(Items from a data source)
+ + + +

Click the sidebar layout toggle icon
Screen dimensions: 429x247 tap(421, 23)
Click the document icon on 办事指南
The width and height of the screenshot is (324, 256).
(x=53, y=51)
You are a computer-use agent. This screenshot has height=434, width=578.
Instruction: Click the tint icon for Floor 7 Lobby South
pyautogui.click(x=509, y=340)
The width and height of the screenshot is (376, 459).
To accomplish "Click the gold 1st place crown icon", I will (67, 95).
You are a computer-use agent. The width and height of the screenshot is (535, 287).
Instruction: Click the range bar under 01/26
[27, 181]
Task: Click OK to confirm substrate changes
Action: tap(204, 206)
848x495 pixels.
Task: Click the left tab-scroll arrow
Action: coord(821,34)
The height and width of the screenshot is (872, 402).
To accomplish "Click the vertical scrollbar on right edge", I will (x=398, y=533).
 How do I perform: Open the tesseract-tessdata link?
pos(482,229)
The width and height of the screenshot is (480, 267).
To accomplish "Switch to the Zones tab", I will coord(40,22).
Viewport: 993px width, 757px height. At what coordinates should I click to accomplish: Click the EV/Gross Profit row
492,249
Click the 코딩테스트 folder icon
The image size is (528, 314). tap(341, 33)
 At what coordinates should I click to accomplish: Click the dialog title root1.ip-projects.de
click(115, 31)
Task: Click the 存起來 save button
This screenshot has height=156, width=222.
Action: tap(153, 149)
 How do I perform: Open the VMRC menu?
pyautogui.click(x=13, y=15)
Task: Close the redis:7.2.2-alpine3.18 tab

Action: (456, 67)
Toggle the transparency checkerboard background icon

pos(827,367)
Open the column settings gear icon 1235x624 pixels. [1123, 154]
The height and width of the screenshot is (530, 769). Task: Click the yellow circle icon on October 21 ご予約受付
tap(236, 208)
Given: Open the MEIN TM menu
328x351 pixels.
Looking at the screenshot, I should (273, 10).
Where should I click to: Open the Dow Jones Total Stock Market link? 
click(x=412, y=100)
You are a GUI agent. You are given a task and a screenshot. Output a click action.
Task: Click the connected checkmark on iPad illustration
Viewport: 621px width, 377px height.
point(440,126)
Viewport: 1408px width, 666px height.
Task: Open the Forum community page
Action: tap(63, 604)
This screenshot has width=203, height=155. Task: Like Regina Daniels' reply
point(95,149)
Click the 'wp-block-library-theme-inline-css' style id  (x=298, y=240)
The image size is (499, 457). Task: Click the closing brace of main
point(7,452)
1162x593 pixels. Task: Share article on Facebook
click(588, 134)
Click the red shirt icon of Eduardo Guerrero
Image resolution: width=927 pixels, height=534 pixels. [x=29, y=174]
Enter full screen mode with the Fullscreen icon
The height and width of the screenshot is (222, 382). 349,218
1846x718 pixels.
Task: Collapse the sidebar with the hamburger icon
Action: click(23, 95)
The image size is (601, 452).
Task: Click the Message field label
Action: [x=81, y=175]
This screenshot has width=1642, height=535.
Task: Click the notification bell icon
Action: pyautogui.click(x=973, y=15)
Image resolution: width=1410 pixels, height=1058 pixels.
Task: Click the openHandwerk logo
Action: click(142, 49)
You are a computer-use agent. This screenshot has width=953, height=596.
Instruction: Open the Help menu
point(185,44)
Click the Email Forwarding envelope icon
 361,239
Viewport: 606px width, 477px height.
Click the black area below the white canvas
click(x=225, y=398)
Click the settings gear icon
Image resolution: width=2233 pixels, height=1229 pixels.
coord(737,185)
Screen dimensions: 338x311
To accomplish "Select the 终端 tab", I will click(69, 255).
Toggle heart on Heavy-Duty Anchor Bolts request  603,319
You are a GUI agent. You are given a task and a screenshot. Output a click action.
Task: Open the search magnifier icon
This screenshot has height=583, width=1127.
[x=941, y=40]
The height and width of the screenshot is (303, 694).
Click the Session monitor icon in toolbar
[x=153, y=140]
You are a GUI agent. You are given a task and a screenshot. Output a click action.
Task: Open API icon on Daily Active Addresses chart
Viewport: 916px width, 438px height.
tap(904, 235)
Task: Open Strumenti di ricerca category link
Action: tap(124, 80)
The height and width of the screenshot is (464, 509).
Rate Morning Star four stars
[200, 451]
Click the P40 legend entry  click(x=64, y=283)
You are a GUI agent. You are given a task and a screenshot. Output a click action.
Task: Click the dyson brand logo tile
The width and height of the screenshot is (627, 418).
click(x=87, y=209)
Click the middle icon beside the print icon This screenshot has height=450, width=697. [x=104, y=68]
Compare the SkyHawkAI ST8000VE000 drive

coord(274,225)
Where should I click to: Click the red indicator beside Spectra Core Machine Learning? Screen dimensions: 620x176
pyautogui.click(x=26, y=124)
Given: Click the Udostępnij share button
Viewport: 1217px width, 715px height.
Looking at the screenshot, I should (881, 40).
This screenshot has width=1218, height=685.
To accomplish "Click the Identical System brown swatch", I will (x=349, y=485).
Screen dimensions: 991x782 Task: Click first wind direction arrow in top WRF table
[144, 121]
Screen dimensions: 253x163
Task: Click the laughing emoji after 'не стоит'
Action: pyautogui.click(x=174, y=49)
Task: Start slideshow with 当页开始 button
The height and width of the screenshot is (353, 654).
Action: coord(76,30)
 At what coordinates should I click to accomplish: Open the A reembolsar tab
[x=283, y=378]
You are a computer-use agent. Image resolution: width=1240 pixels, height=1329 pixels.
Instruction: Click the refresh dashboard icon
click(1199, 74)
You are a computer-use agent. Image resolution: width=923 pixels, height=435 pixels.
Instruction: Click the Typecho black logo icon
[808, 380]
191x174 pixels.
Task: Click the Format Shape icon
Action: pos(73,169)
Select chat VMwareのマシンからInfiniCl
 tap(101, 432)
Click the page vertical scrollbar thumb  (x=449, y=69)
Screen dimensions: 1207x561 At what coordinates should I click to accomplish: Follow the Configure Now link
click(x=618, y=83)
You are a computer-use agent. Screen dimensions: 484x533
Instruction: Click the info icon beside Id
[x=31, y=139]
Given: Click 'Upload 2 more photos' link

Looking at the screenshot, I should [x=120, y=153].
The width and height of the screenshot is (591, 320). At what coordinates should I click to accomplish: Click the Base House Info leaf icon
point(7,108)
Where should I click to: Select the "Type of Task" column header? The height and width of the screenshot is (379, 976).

+ + + +

# What is asked
Please lay out every line of the records above as a JSON list of strings, one string per line, leaving out blank lines.

# Answer in full
[
  "Click the sidebar layout toggle icon",
  "Screen dimensions: 429x247 tap(421, 23)",
  "Click the document icon on 办事指南",
  "The width and height of the screenshot is (324, 256).",
  "(x=53, y=51)",
  "You are a computer-use agent. This screenshot has height=434, width=578.",
  "Instruction: Click the tint icon for Floor 7 Lobby South",
  "pyautogui.click(x=509, y=340)",
  "The width and height of the screenshot is (376, 459).",
  "To accomplish \"Click the gold 1st place crown icon\", I will (67, 95).",
  "You are a computer-use agent. The width and height of the screenshot is (535, 287).",
  "Instruction: Click the range bar under 01/26",
  "[27, 181]",
  "Task: Click OK to confirm substrate changes",
  "Action: tap(204, 206)",
  "848x495 pixels.",
  "Task: Click the left tab-scroll arrow",
  "Action: coord(821,34)",
  "The height and width of the screenshot is (872, 402).",
  "To accomplish \"Click the vertical scrollbar on right edge\", I will (x=398, y=533).",
  " How do I perform: Open the tesseract-tessdata link?",
  "pos(482,229)",
  "The width and height of the screenshot is (480, 267).",
  "To accomplish \"Switch to the Zones tab\", I will coord(40,22).",
  "Viewport: 993px width, 757px height. At what coordinates should I click to accomplish: Click the EV/Gross Profit row",
  "492,249",
  "Click the 코딩테스트 folder icon",
  "The image size is (528, 314). tap(341, 33)",
  " At what coordinates should I click to accomplish: Click the dialog title root1.ip-projects.de",
  "click(115, 31)",
  "Task: Click the 存起來 save button",
  "This screenshot has height=156, width=222.",
  "Action: tap(153, 149)",
  " How do I perform: Open the VMRC menu?",
  "pyautogui.click(x=13, y=15)",
  "Task: Close the redis:7.2.2-alpine3.18 tab",
  "Action: (456, 67)",
  "Toggle the transparency checkerboard background icon",
  "pos(827,367)",
  "Open the column settings gear icon 1235x624 pixels. [1123, 154]",
  "The height and width of the screenshot is (530, 769). Task: Click the yellow circle icon on October 21 ご予約受付",
  "tap(236, 208)",
  "Given: Open the MEIN TM menu",
  "328x351 pixels.",
  "Looking at the screenshot, I should (273, 10).",
  "Where should I click to: Open the Dow Jones Total Stock Market link? ",
  "click(x=412, y=100)",
  "You are a GUI agent. You are given a task and a screenshot. Output a click action.",
  "Task: Click the connected checkmark on iPad illustration",
  "Viewport: 621px width, 377px height.",
  "point(440,126)",
  "Viewport: 1408px width, 666px height.",
  "Task: Open the Forum community page",
  "Action: tap(63, 604)",
  "This screenshot has width=203, height=155. Task: Like Regina Daniels' reply",
  "point(95,149)",
  "Click the 'wp-block-library-theme-inline-css' style id  (x=298, y=240)",
  "The image size is (499, 457). Task: Click the closing brace of main",
  "point(7,452)",
  "1162x593 pixels. Task: Share article on Facebook",
  "click(588, 134)",
  "Click the red shirt icon of Eduardo Guerrero",
  "Image resolution: width=927 pixels, height=534 pixels. [x=29, y=174]",
  "Enter full screen mode with the Fullscreen icon",
  "The height and width of the screenshot is (222, 382). 349,218",
  "1846x718 pixels.",
  "Task: Collapse the sidebar with the hamburger icon",
  "Action: click(23, 95)",
  "The image size is (601, 452).",
  "Task: Click the Message field label",
  "Action: [x=81, y=175]",
  "This screenshot has width=1642, height=535.",
  "Task: Click the notification bell icon",
  "Action: pyautogui.click(x=973, y=15)",
  "Image resolution: width=1410 pixels, height=1058 pixels.",
  "Task: Click the openHandwerk logo",
  "Action: click(142, 49)",
  "You are a computer-use agent. This screenshot has width=953, height=596.",
  "Instruction: Open the Help menu",
  "point(185,44)",
  "Click the Email Forwarding envelope icon",
  " 361,239",
  "Viewport: 606px width, 477px height.",
  "Click the black area below the white canvas",
  "click(x=225, y=398)",
  "Click the settings gear icon",
  "Image resolution: width=2233 pixels, height=1229 pixels.",
  "coord(737,185)",
  "Screen dimensions: 338x311",
  "To accomplish \"Select the 终端 tab\", I will click(69, 255).",
  "Toggle heart on Heavy-Duty Anchor Bolts request  603,319",
  "You are a GUI agent. You are given a task and a screenshot. Output a click action.",
  "Task: Open the search magnifier icon",
  "This screenshot has height=583, width=1127.",
  "[x=941, y=40]",
  "The height and width of the screenshot is (303, 694).",
  "Click the Session monitor icon in toolbar",
  "[x=153, y=140]",
  "You are a GUI agent. You are given a task and a screenshot. Output a click action.",
  "Task: Open API icon on Daily Active Addresses chart",
  "Viewport: 916px width, 438px height.",
  "tap(904, 235)",
  "Task: Open Strumenti di ricerca category link",
  "Action: tap(124, 80)",
  "The height and width of the screenshot is (464, 509).",
  "Rate Morning Star four stars",
  "[200, 451]",
  "Click the P40 legend entry  click(x=64, y=283)",
  "You are a GUI agent. You are given a task and a screenshot. Output a click action.",
  "Task: Click the dyson brand logo tile",
  "The width and height of the screenshot is (627, 418).",
  "click(x=87, y=209)",
  "Click the middle icon beside the print icon This screenshot has height=450, width=697. [x=104, y=68]",
  "Compare the SkyHawkAI ST8000VE000 drive",
  "coord(274,225)",
  "Where should I click to: Click the red indicator beside Spectra Core Machine Learning? Screen dimensions: 620x176",
  "pyautogui.click(x=26, y=124)",
  "Given: Click the Udostępnij share button",
  "Viewport: 1217px width, 715px height.",
  "Looking at the screenshot, I should (881, 40).",
  "This screenshot has width=1218, height=685.",
  "To accomplish \"Click the Identical System brown swatch\", I will (x=349, y=485).",
  "Screen dimensions: 991x782 Task: Click first wind direction arrow in top WRF table",
  "[144, 121]",
  "Screen dimensions: 253x163",
  "Task: Click the laughing emoji after 'не стоит'",
  "Action: pyautogui.click(x=174, y=49)",
  "Task: Start slideshow with 当页开始 button",
  "The height and width of the screenshot is (353, 654).",
  "Action: coord(76,30)",
  " At what coordinates should I click to accomplish: Open the A reembolsar tab",
  "[x=283, y=378]",
  "You are a computer-use agent. Image resolution: width=1240 pixels, height=1329 pixels.",
  "Instruction: Click the refresh dashboard icon",
  "click(1199, 74)",
  "You are a computer-use agent. Image resolution: width=923 pixels, height=435 pixels.",
  "Instruction: Click the Typecho black logo icon",
  "[808, 380]",
  "191x174 pixels.",
  "Task: Click the Format Shape icon",
  "Action: pos(73,169)",
  "Select chat VMwareのマシンからInfiniCl",
  " tap(101, 432)",
  "Click the page vertical scrollbar thumb  (x=449, y=69)",
  "Screen dimensions: 1207x561 At what coordinates should I click to accomplish: Follow the Configure Now link",
  "click(x=618, y=83)",
  "You are a computer-use agent. Screen dimensions: 484x533",
  "Instruction: Click the info icon beside Id",
  "[x=31, y=139]",
  "Given: Click 'Upload 2 more photos' link",
  "Looking at the screenshot, I should [x=120, y=153].",
  "The width and height of the screenshot is (591, 320). At what coordinates should I click to accomplish: Click the Base House Info leaf icon",
  "point(7,108)",
  "Where should I click to: Select the \"Type of Task\" column header? The height and width of the screenshot is (379, 976)."
]